L-Arginine is an essential amino acid supplement, used for protein synthesis. It is found naturally in foods such as red meat, poultry, fish, and dairy. Amino acids produce nitric oxide, which improves blood flow. This supplement is commonly used by athletes to ultimately improve performance. However, oral supplements may not reliably improve blood flow in humans.
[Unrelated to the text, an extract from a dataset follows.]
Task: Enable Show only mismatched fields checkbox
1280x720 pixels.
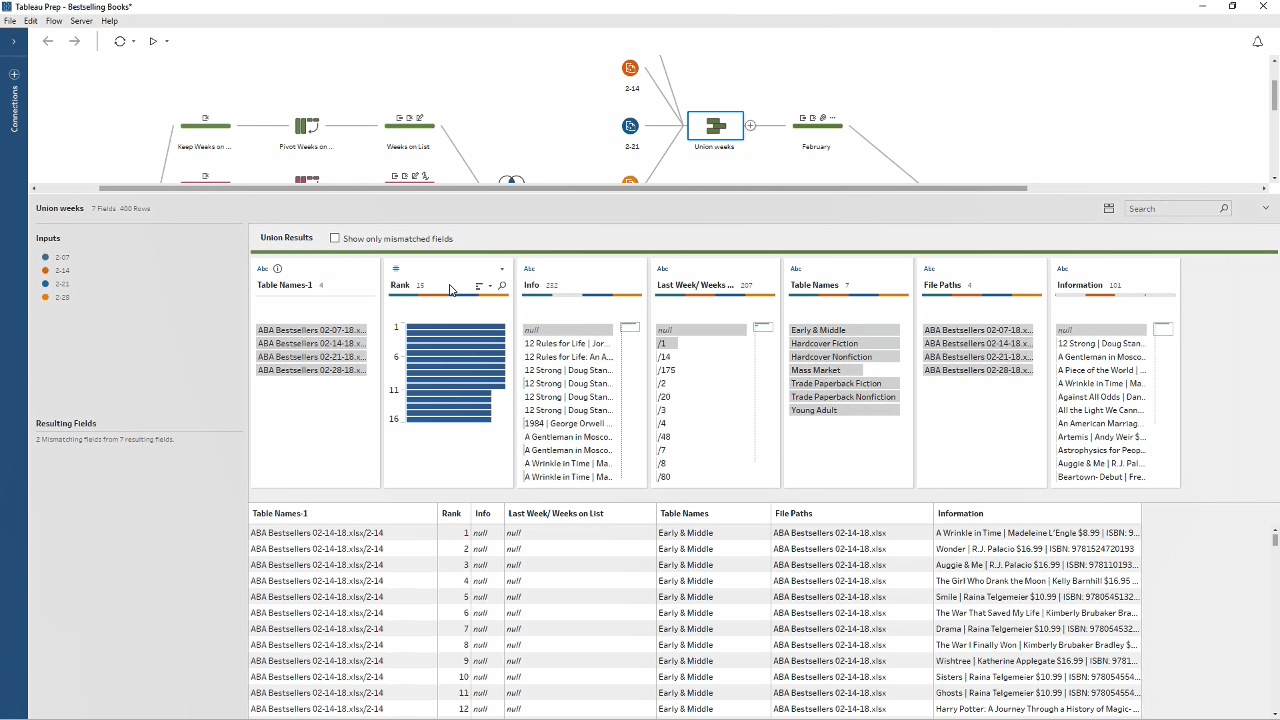Action: 335,239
Also known as: (2S)-2-Amino-5-[[amino (imino) methyl]amino]pentanoic Acid, (S)-2-Amino-5- Guanidinopentanoic Acid, Acide 2-Amino-5-Guanidinopentanoïque, Arg, Arginine, Arginine Ethyl Ester, Arginine Ethyl Ester Dihydrochloride, Arginine Ethyl Ester HCl, Arginine HCl, Arginine Hydrochloride, Di-Arginine Malate, Di-Arginine Orotate, Di-L-Arginine-L-Malate, Dl-Arginine, L-Arginina, L-Arginine Ethyl Ester Dichloride, L-Arginine HCl, L-Arginine Hexanoate, L-Arginine Hydrochloride, L-Arginine Ketoisocaproic Acid, L-Arginine L-Pyroglutamate, L-Arginine Pyroglutamate, L-Arginine Taurinate, Malate de Di-Arginine, Orotate de Di-Arginine, R-Gene 10
Diseases and Conditions
This supplement is thought to improve nitric oxide. Nitric oxide plays major roles in cardiovascular health (including blood flow and pressure), immune response, inflammation, anti-thrombotic activity, and memory formation. However, there is not enough scientific research to back these health claims.
L-Arginine is possibly safe when orally and appropriately used.
No medication interactions reported.
Supplement and Food Interactions
Do not mix L-Arginine with agmatine, as it may prevent some neurological effects of agmatine.
The standard pre-workout dose for L-arginine is 3-6g. To maintain elevated arginine levels throughout the day, it may be taken up to three times a day. Does may not exceed 15-18g.
L-Arginine is found naturally in foods such as red meat, poultry, fish, and dairy.